Hypermedia Berlin: Cultural History in the Age of New Media, or "Is There a Text in this Class?"

Hypermedia Berlin draws up on "The Image of the City, [in which] urban planner Kevin Lynch showed that a city-dweller's sense of alienation correlated with the degree to which he or she could – or could not – mentally navigate surrounding streets and neighborhoods. Further, he found that a city's 'imageability,' which is linked to the presence of legible and identifiable kinds of markers, contributes to a sense of familiarity and the acceptance of the city as a recognizable place. [Hypermedia Berlin] extends Lynch's ideas through the creation of a series of layered maps of Berlin that not only chronicle the evolution and dissolution of the city's districts, architectural landmarks and boundaries through multiple chronologies, but that also reflect the city through diverging ideological lenses.

---------------

→ **Task 1**:
Could you rewrite the rows as a numbered list, from the line with "Task: Click the" through the end of the rows, skipping blank lines and leaving out the pictures?
The Hypermedia Berlin passage and the rows have nothing to do with each other.

---------------

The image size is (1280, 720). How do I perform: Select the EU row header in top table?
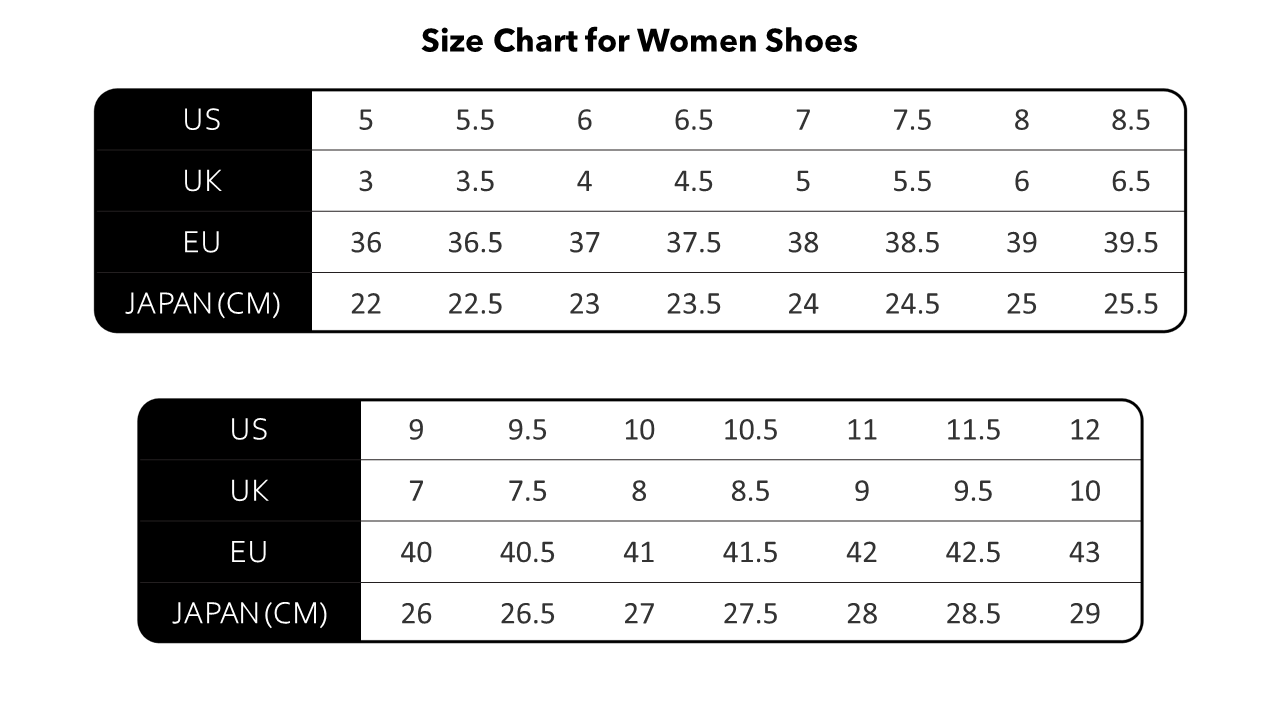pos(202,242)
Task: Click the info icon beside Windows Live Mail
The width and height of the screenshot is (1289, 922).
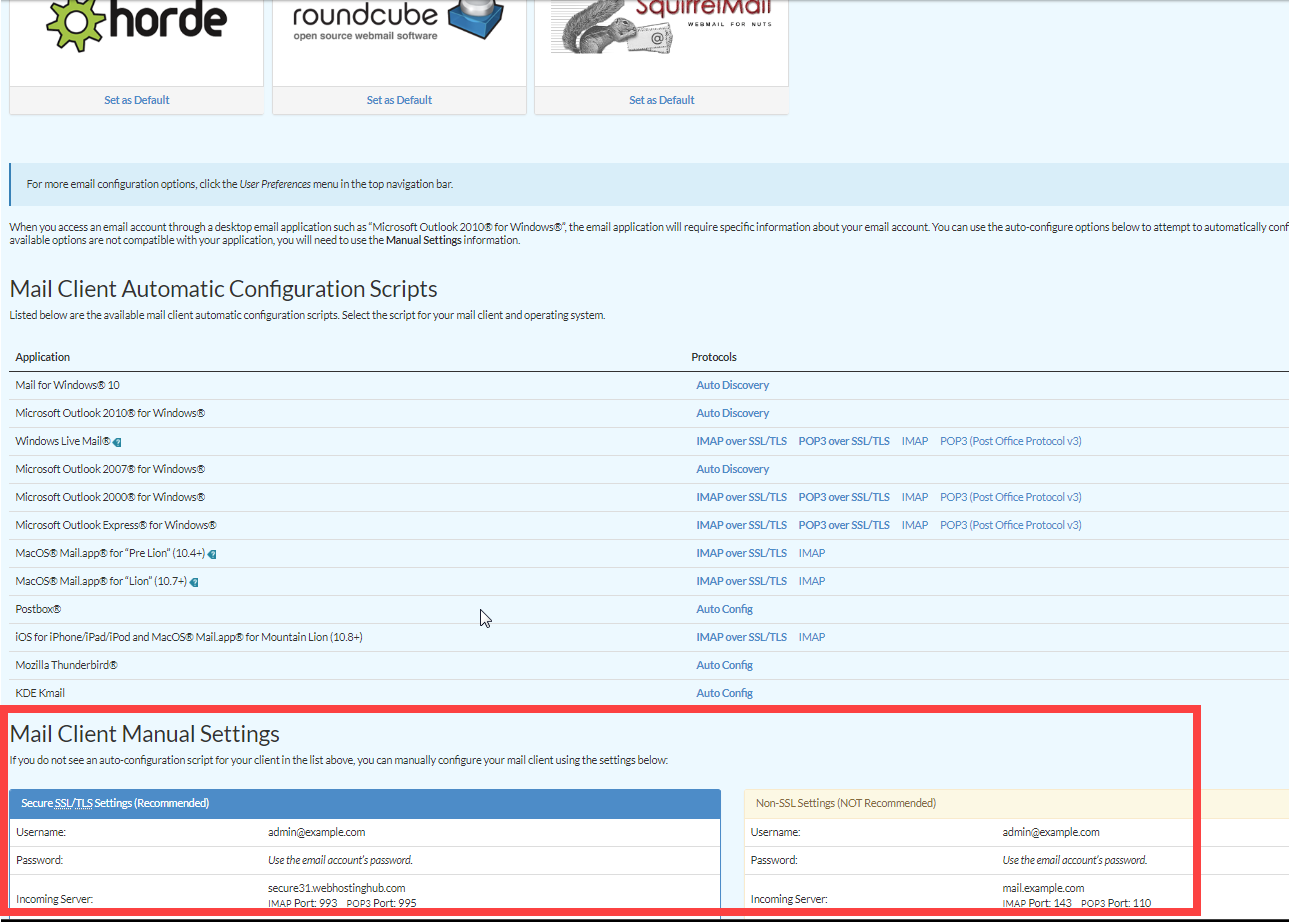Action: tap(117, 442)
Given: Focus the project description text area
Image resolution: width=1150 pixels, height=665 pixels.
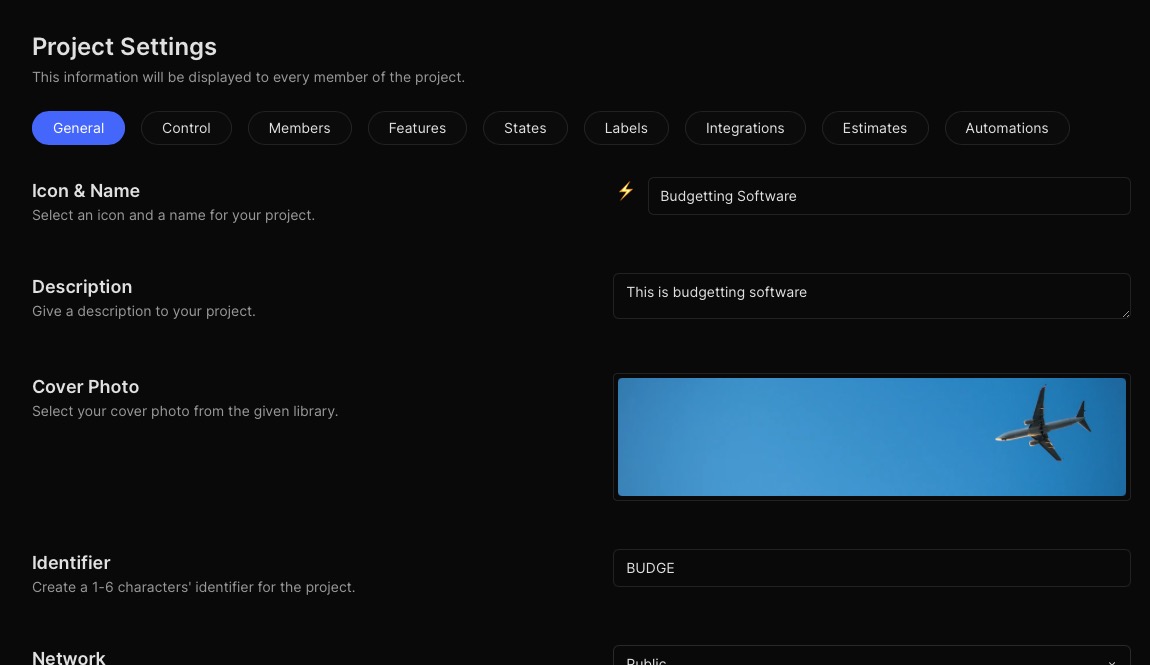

---------------

→ **Task 2**:
Can you print the Hypermedia Berlin passage in full, word for word, title included?

→ **Response 1**:
1. Task: Click the info icon beside Windows Live Mail
2. The width and height of the screenshot is (1289, 922).
3. Action: tap(117, 442)
4. Given: Focus the project description text area
5. Image resolution: width=1150 pixels, height=665 pixels.

→ **Response 2**:
Hypermedia Berlin: Cultural History in the Age of New Media, or "Is There a Text in this Class?"

Hypermedia Berlin draws up on "The Image of the City, [in which] urban planner Kevin Lynch showed that a city-dweller's sense of alienation correlated with the degree to which he or she could – or could not – mentally navigate surrounding streets and neighborhoods. Further, he found that a city's 'imageability,' which is linked to the presence of legible and identifiable kinds of markers, contributes to a sense of familiarity and the acceptance of the city as a recognizable place. [Hypermedia Berlin] extends Lynch's ideas through the creation of a series of layered maps of Berlin that not only chronicle the evolution and dissolution of the city's districts, architectural landmarks and boundaries through multiple chronologies, but that also reflect the city through diverging ideological lenses.